Now you tell me..is the reason you can't handle this, because you can't handle how similar everything is to one another? You can't handle yourself...write some more, write even more.

Good luck. I'm still waiting, I guess. Just like you'll always wait, because honest to god..it matters, doesn't it. =] I'm alwayz in some sort of predicament anyway, and yeah...here comes more I guess.

(And I).. Just wish that I didn't feel that there was something I missed..
(And I).. Take back all the things I said to make you feel like that..

This is my December...these are my snow covered trees...this is me pretending..

Do you know how I feel now?

10/05/2002

I have alot to say..

But since It's night and I'm about to go chill w/ some buddies... I'll make this brief.

I had one of the best conversations of my life last night...and I came to the realization that saying you love someone has to be more exclusive, has to mean something, you shouldn't fool with such a controversial word.. you can love friends, family, a lover, anyone...but to tell them this, to make it known...you best be careful.

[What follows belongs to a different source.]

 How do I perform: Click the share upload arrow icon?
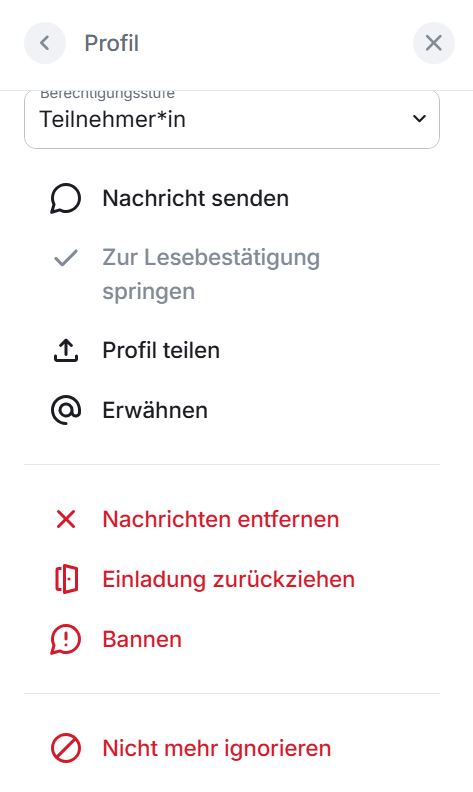click(66, 350)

With this said and seeing wats happened before, all I'll say is *sees car* oh shit...rides here.

You my friend, are the reason I live for. I love ya. We may argue, we may be indifferent, we may go chill, we may have lots in common, we may not hang out often...

but my friend...I love you. heart <3

10/02/2002

I'm so smitten with all of my friends. Fuck... good days: 2 in a row. SMITTEN I sez..

Hope is unstable yes, but when it's inclined to your favor, life is so much better. So much. Thankx.